Work instructions: Transcribe all the lines below exactly. Omit the pictures.

Available records:
◆ ◆ ◆ ◆ ◆
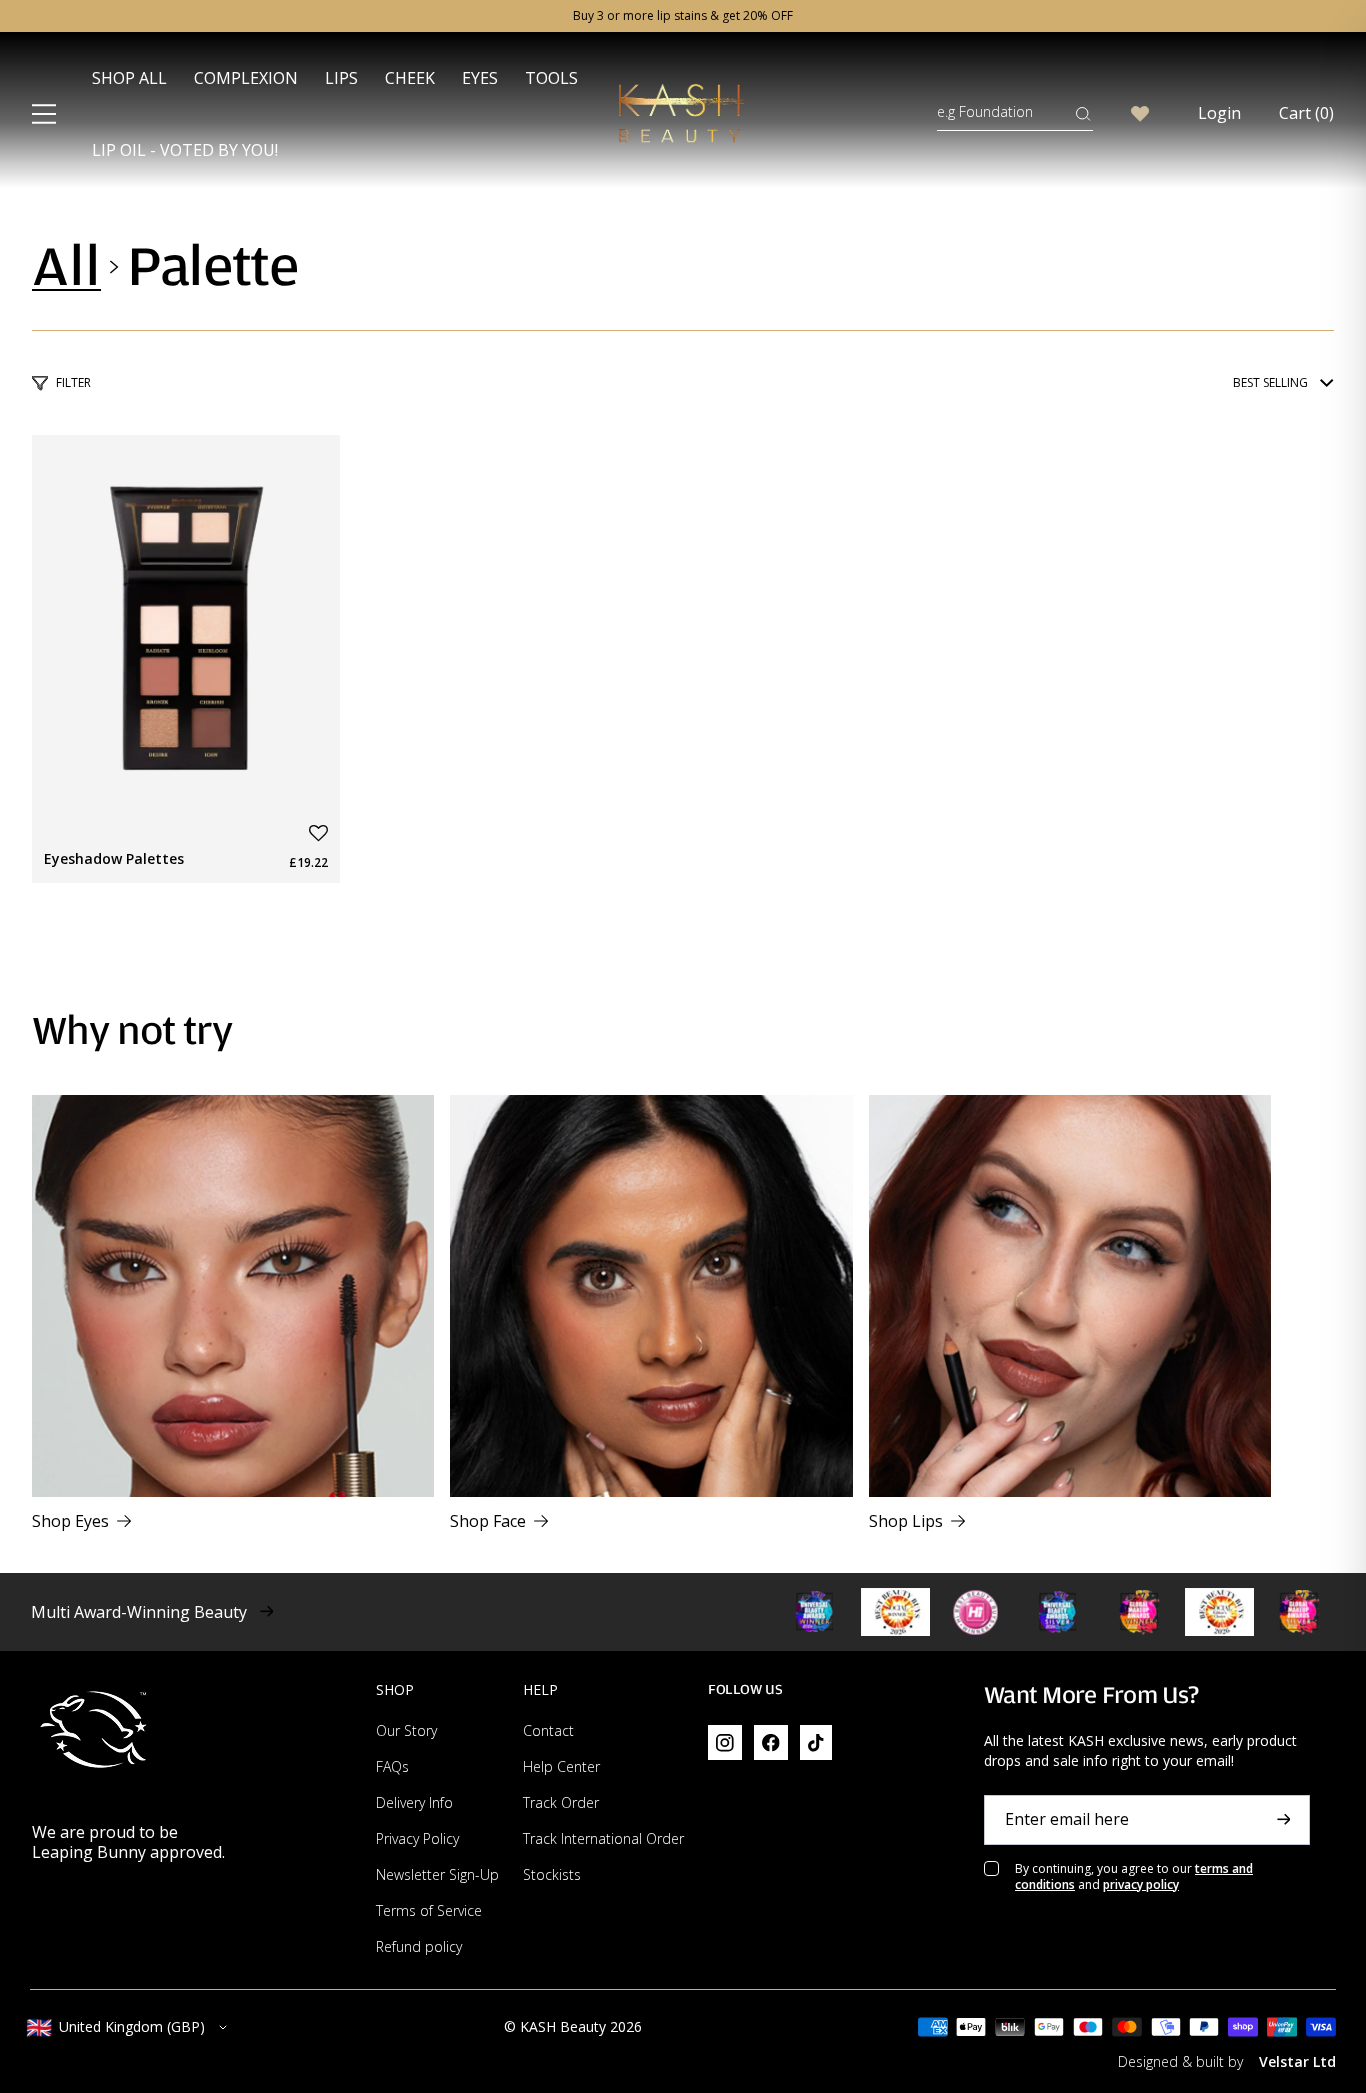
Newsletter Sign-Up (437, 1874)
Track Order (561, 1802)
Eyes (480, 78)
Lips (341, 78)
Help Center (561, 1766)
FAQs (392, 1766)
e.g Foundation (985, 111)
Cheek (410, 78)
◆ ◆ ◆ ◆ ◆
Response to this task:
Newsletter Sign-Up (437, 1874)
Track Order (561, 1802)
Eyes (480, 78)
Lips (341, 78)
Help Center (561, 1766)
FAQs (392, 1766)
e.g Foundation (985, 111)
Cheek (410, 78)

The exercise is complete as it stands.